Hoje, fenômenos inusitados se tornam febre nas redes sociais, como os “bebês reborn”, bonecas hiper-realistas que são tratadas como humanos de verdade. Esse seria um sintoma de tempos bizarros?

Seja como itens de coleção, seja como dispositivos terapêuticos, as bonecas hiper-realistas não são uma grande novidade e podem ser importantes aliadas em tempos de ansiedade e de isolamento. O que preocupa são as muitas notícias alarmistas que circulam por aí sobre supostas situações em que ocorreria uma crise no discernimento entre os bebês reais e os artificiais. Essas notícias ganharam ares de importância com a contribuição tanto da mídia, como das mentes mais contaminadas por um certo tom apocalíptico, quer dizer, na constante busca de sinais de deterioração moral e social. O que há de bizarro na nossa época talvez seja a maior quantidade e, principalmente, a maior velocidade com que essas “estranhezas” aparecem, causando grandes comoções e sendo muito rapidamente esquecidas, assim que são substituídas por novos escândalos.

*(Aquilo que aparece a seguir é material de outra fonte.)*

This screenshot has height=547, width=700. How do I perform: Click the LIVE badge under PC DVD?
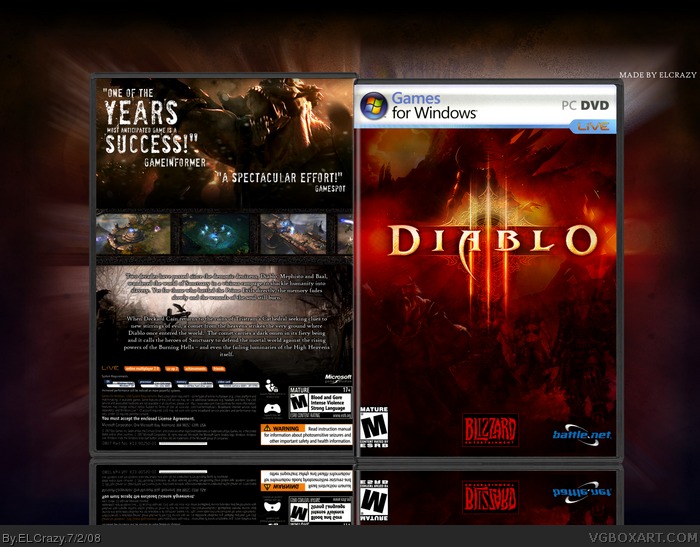point(595,127)
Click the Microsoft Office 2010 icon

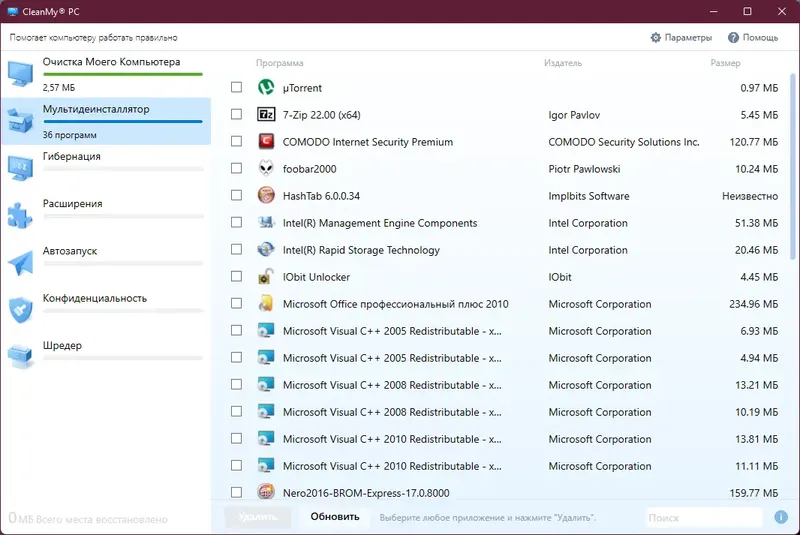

Tudo se passa como se essas “bizarrices” comprovassem a certeza de que o apocalipse é iminente. E essa certeza parece funcionar para muita gente como a única verdade permanente em tempos de incertezas radicais. Há um desejo de fim de mundo por toda a parte. Existe até mesmo uma corrente reacionária de pensamento político, autodenominada de Dark Enlightenment (Iluminismo Sombrio), que busca acelerar o colapso da sociedade como a conhecemos, para instaurar um novo regime autoritário, baseado em hierarquias raciais. Repetindo: as soluções que inventamos para nossos problemas podem ser tão ou mais perigosas que eles próprios.

Outro fenômeno “bizarro” da vida contemporânea, cada vez mais reduzida a telas, são os relacionamentos afetivos entre humanos e parceiros criados por inteligência artificial. O bizarro é o “novo normal”?

Não considero toda novidade tecnológica como prenúncio da extinção da humanidade, mas também não celebro acriticamente as novas tecnologias e os comportamentos daí decorrentes como se fossem inofensivos, ou pior, meros aprimoramentos facilitadores das relações humanas. A redução da vida contemporânea às telas é de fato importante, mas tenho a impressão de que a maioria dos debates em torno desse tema se desenrola de modo reducionista, como se a única culpa do empobrecimento das relações afetivas ou das crescentes dificuldades de aprendizagem por parte das crianças em idade escolar fosse a onipresença dos celulares. Sem querer menosprezar a gravidade da situação atual, vale perguntar: Será que os seres humanos não têm desde os primórdios da civilização uma enorme dificuldade em manter o foco?

Pesquisas recentes indicam que mesmo os monges da Idade Média enfrentavam batalhas diárias pela concentração enquanto viviam enclausurados. Como não havia nenhuma tela à vista, a culpa das distrações era recorrentemente atribuída a tentações demoníacas. Hoje o mal está de novo colocado apenas fora de nós, nos algoritmos das redes sociais. Mas talvez haja algo de estrutural no nosso modo de ser humano que torna impossível atingirmos a atenção plena, ao contrário do que prometem os gurus de autoajuda. Pensar sob esse viés nos obriga a buscar soluções mais complexas em vez de nos contentarmos apenas com restrições e proibições.

No mesmo contexto vale também perguntar: Será que não sofremos todos, há muito tempo, de um desejo totalizante de relação com o outro, ou seja, de estar com o “diferente”, mas com a condição que ele sempre se comporte como “igual”? Talvez os parceiros criados por IA sejam apenas uma nova versão de algo muito mais antigo: a nossa dificuldade de suportar os outros enquanto outros, nossa incapacidade de suportar a instabilidade e a imprevisibilidade das relações amorosas. Regulamentar o uso da IA com certeza ajuda, mas não enfrenta o problema em toda sua amplitude.